**GOAL OF THE EXERCISE:**
Would you return, word for word, the lines of the data below from the line with "Image resolution: width=437" through the line with "Screen dimensions: 1351x530", and no others?
+++++
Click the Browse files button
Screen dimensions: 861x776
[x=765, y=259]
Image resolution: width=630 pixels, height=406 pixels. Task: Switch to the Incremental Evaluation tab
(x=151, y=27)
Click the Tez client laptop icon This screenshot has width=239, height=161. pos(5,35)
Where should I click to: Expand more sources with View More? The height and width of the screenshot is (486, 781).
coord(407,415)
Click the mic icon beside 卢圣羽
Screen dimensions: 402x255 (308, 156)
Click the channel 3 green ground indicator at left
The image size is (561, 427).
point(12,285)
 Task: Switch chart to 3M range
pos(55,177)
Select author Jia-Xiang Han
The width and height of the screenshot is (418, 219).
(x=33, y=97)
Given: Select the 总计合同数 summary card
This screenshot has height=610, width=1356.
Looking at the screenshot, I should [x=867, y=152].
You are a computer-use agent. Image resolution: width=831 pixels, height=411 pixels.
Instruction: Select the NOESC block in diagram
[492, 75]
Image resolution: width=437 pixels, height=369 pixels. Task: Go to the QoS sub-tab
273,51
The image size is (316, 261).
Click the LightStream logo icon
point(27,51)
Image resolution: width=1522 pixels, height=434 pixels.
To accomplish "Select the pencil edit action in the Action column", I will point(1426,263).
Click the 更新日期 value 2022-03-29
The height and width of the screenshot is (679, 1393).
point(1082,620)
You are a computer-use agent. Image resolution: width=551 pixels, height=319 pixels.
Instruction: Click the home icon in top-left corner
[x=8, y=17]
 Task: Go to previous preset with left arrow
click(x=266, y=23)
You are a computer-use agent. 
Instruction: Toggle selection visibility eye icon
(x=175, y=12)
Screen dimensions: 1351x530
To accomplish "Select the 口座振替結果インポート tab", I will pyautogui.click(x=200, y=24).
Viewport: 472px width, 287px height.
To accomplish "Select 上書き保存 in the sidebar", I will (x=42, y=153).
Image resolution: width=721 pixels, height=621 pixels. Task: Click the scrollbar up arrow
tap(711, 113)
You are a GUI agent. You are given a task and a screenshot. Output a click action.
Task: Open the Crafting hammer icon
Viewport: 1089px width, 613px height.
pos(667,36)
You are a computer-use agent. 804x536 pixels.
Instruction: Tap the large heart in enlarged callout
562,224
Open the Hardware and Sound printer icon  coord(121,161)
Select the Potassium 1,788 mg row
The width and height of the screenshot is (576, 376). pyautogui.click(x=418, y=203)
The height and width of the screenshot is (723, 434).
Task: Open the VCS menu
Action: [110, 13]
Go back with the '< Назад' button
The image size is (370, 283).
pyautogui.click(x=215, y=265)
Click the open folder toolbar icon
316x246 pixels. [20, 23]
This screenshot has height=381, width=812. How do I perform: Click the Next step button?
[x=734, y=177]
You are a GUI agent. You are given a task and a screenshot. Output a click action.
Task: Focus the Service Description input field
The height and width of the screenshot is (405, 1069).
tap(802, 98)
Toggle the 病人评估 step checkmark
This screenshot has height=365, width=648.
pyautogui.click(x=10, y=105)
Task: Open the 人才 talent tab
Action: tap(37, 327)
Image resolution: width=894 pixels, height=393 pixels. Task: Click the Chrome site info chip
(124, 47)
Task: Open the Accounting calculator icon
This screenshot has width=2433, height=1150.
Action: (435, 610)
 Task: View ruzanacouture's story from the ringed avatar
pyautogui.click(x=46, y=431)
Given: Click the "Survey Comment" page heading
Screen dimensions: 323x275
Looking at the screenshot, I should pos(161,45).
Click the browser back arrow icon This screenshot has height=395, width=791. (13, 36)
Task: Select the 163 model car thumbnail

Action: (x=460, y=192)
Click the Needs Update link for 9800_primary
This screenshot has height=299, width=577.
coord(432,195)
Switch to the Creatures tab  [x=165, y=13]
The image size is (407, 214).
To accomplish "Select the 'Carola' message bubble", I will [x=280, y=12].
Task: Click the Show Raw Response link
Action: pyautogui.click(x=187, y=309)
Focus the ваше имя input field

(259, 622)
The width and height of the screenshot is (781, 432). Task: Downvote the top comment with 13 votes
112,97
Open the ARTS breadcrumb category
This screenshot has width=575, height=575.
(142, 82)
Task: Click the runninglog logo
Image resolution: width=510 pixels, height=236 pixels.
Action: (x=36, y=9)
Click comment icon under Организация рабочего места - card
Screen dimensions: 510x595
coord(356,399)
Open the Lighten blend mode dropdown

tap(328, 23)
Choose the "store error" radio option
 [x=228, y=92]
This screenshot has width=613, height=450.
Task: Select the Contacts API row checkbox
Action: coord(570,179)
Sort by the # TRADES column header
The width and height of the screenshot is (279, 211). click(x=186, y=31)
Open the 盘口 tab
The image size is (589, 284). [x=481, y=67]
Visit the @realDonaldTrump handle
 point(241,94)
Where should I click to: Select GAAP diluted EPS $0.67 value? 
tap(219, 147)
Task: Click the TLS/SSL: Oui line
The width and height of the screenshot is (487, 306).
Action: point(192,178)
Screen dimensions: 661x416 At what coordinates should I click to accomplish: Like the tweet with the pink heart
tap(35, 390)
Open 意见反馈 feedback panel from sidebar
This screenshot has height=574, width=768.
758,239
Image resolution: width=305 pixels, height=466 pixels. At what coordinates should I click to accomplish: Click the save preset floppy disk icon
+++++
**SOLUTION FOR THIS TASK:**
Image resolution: width=437 pixels, height=369 pixels. Task: Go to the QoS sub-tab
273,51
The image size is (316, 261).
Click the LightStream logo icon
point(27,51)
Image resolution: width=1522 pixels, height=434 pixels.
To accomplish "Select the pencil edit action in the Action column", I will point(1426,263).
Click the 更新日期 value 2022-03-29
The height and width of the screenshot is (679, 1393).
point(1082,620)
You are a computer-use agent. Image resolution: width=551 pixels, height=319 pixels.
Instruction: Click the home icon in top-left corner
[x=8, y=17]
 Task: Go to previous preset with left arrow
click(x=266, y=23)
You are a computer-use agent. 
Instruction: Toggle selection visibility eye icon
(x=175, y=12)
Screen dimensions: 1351x530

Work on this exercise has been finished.